But in an action for an injury to plaintiff, member of a switching crew, caused when the engineer kicked a car over a switch where he was working without a come ahead signal, there was substantial evidence that in the switch work being done the engine was not to move down the track in kicking the cars, except on a signal from plaintiff.

Under the facts in the case the question of proximate cause and defendant's negligence were for the jury.

3. NEGLIGENCE: Physical Facts. A court may reject evidence which is contrary to physical facts or to known physical laws or which is the result of evident mistake, that is, when the evidence itself or other established facts disclose its inherent infirmity.

In an action for an injury to plaintiff, member of a switching crew, caused when a car was kicked over a switch where he was at work, it cannot be said as a matter of law that plaintiff's fall and injury did not occur as he testified.

4. NEGLIGENCE: Physical Facts: Instruction. In an action for an injury to plaintiff, member of a switching crew, caused when a car was kicked over a switch where plaintiff was working, an instruction authorizing a verdict for plaintiff which required a finding that the cars were kicked towards the switch point without a come ahead signal and that the ball of said switch struck plaintiff, causing him to fall, was not erroneous in that it did not require a finding that moving the coal car against the switch point caused the lever to fly up, where, according to plaintiff's evidence, the switch lever did fly up and there was no dispute about the coal car passing over the switch.
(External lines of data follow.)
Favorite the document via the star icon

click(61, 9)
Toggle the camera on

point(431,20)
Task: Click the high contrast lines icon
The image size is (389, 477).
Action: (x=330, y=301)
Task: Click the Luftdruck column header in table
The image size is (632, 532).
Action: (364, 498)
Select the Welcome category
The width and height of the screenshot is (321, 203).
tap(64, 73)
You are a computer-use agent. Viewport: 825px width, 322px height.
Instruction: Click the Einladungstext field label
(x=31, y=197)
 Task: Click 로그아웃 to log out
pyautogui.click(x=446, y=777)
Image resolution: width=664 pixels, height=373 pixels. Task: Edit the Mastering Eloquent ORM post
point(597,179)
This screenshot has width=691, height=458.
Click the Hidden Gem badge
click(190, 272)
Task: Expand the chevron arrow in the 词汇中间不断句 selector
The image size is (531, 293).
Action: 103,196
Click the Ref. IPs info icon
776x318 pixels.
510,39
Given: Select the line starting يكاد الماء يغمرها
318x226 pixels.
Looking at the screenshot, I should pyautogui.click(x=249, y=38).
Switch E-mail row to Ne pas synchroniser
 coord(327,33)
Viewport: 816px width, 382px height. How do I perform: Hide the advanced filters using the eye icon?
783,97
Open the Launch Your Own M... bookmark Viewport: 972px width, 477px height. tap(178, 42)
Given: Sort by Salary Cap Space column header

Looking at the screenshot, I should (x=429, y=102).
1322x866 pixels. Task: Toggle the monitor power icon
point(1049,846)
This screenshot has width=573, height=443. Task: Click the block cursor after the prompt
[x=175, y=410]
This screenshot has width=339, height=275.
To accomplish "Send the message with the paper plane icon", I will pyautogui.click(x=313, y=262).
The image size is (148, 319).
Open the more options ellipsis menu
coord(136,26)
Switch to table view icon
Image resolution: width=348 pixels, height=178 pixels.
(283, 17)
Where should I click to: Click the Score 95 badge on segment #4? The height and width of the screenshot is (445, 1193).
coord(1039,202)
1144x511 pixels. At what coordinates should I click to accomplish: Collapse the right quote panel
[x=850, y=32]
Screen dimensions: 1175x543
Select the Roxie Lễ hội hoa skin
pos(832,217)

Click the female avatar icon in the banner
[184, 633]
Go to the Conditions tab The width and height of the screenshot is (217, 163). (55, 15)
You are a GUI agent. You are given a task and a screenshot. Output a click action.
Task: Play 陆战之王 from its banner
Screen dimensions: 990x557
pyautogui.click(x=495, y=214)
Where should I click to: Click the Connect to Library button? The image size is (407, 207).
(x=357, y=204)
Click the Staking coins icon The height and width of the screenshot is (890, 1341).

5. EXCESSIVE VERDICT. Where plaintiff's left arm was cut off five inches below the elbow, at forty-six years of age, he was earning $180 to $190 a month, and had earned nothing at the time of the trial, more than a year after the injury, a judgment for $17,500 which was reduced by the trial court by a remittitur to $12,500, was not excessive.

[*] NOTE: Opinion filed at September Term. 1936, April 21, 1937; motion for rehearing filed; motion overruled at May Term, 1937, June 30, 1937.

Appeal from Circuit Court of City of St. Louis. — Hon. Robert J. Kirkwood, Judge.

AFFIRMED.

T.M. Pierce, J.L. Howell and Walter N. Davis for appellant.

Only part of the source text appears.